DENIS MACSHANE: Brexit is rotting the brains of our foreign secretaries

PUBLISHED: 17:59 01 October 2018 | UPDATED: 18:07 01 October 2018

Jeremy Hunt, the foreign secretary. Photograph: Peter Byrne/PA.

Jeremy Hunt, the foreign secretary. Photograph: Peter Byrne/PA.

PA Wire/PA Images

After Boris Johnson, Jeremy Hunt’s arrival at the Foreign Office suggested Britain’s diplomatic standing might improve a little. But his comments to the Conservative Party conference have put paid to that, says DENIS MACSHANE, a former minister for Europe.

What are they putting in the Earl Grey tea served in the Foreign Office? The red leather sofas in the grandiose offices of Her Majesty’s Principal Secretary of State, a post that goes back to Charles James Fox in the 1780s, have had some of the biggest names in British history sitting on them.

But Brexit is turning to mush both British geo-political influence and, more worryingly, the brains of the men who have held the title of foreign secretary since the referendum.

The two years of Boris Johnson in the post did major damage to the FCO. At an early press conference the New York Times correspondent called him a “liar” and that charge has been laid against him in many other newspapers since then. The buffoonish jokes made senior diplomats and ambassadors cringe.

MORE: ‘Shocking failure of judgement’ - Hunt criticised for ‘Soviet Union’ jibe



They were pleased when Jeremy Hunt, an unflamboyant, middle-of-the-road businessman became foreign secretary. But now we have him telling the Conservative Party conference in Birmingham that member states of the EU are living in a latter-day Soviet Union, as if in a “prison” and, like Britain, other countries will “want to escape”.

The age-old europhobe cliché of the ‘EUSSR’ with its ‘commissars’ dictating to Britain was boring when first coined. But Hunt’s crack is deeply insulting to the eastern Europeans who fought for freedom against Soviet tyranny and turned to the EU as the association of democracies that could best guarantee their new status and allow them to become prosperous and bestow rights on their citizens.

In 1982, in Poland, I was detained, imprisoned and appeared in front of a so-called ‘workers court’ after I was caught running money to the underground operations of the Solidarity trade union. As I stood in the front of the judge I never dreamt that very soon – in just eight years – Poland would be free.

In 2004, I sat in Tony Blair’s seat at the European Council when Poland was admitted as a member of the EU. Back then, the Conservative Party supported to the hilt the efforts by the Foreign Office to get the ex-communist states into the EU. Now Hunt says they are in a Soviet-style prison camp.

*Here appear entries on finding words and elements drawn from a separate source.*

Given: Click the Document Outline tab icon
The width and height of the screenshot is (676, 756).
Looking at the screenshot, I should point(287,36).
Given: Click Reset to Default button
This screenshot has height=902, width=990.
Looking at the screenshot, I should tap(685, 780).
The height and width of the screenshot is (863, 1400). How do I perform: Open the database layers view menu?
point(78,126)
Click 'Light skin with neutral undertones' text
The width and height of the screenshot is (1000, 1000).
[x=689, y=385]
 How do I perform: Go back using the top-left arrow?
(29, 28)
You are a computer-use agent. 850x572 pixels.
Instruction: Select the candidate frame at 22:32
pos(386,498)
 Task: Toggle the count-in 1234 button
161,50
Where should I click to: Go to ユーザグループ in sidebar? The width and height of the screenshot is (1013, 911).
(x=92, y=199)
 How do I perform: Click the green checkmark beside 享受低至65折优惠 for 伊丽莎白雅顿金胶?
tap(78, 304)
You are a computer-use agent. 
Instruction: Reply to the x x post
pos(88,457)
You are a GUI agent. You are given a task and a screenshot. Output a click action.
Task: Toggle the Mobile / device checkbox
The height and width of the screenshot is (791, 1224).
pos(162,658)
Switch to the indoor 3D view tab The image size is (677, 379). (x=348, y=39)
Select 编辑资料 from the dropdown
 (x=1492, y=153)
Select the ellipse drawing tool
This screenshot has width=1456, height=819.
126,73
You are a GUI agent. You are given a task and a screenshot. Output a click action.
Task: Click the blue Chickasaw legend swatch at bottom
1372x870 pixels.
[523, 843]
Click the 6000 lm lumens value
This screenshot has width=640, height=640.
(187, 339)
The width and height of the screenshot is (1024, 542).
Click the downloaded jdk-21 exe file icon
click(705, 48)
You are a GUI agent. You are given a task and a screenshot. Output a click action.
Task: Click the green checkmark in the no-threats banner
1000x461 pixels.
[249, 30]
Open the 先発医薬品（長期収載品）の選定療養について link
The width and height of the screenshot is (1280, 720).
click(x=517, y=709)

Lord Peter Ricketts, the former permanent under secretary (PUS) at the FCO, reacted: “This rubbish is unworthy of a British foreign secretary. The EU isn’t a Soviet-style prison. Its legal order has brought peace and prosperity after a century of war.”

He was backed publicly by another former PUS, Sir Simon Fraser. Never before have two former holders of the PUS post spoken out publicly about a serving foreign secretary.

Ricketts and Fraser will have spoken for just about every serving British diplomat. Latvia’s Ambassador in London has joined in the criticism. The dismay in ex-communist Europe as they woke up to the sheer stupidity of the British Foreign Secretary’s remarks is palpable. Brexit is doing serious damage to the British economy. But it is also rotting the brains of our foreign secretaries.